France sees increase in voter registration

? Residents of poor French neighborhoods where weeks of fiery riots broke out last year were dashing to town halls to register to vote before today’s deadline, driven by campaigns urging minority youths to use the electoral process – not violence – to vent their frustrations.

Registration has risen sharply among the largely Arab and black African residents in some of the squalid suburbs of Paris that were the epicenter of the fall 2005 riots.

In the Saint-Denis region north of Paris, electoral officer Christine Martin said there were 300 registrations on Thursday alone, just ahead of today’s deadline to vote in the spring’s presidential election. She said 5,300 people have registered since the beginning of the year, compared to less than 4,000 in 2001 – the year before the last presidential vote.

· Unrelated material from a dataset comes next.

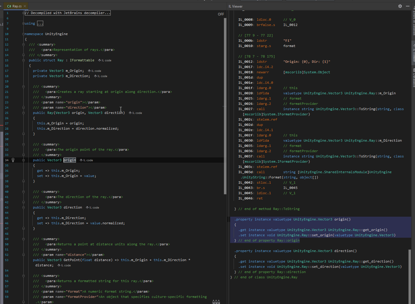Viewport: 415px width, 304px height.
Task: Open IL Viewer settings with the gear icon
Action: 400,6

Some 50 people also registered every day in December in Clichy-Sous-Bois, said town official Didier Ostre. The suburb northeast of Paris is where the riots erupted on Oct. 27, 2005, after two youths were electrocuted.

Surveys by The Associated Press and French newspapers have shown an upward trend in voter registration in suburbs across the country as well.

Some areas have seen an increase of up to 30 percent over the registration numbers for the last presidential vote, the daily Le Figaro reported. In Trappes, south of Paris, officials say there has been a 45 percent increase in registration over 2001.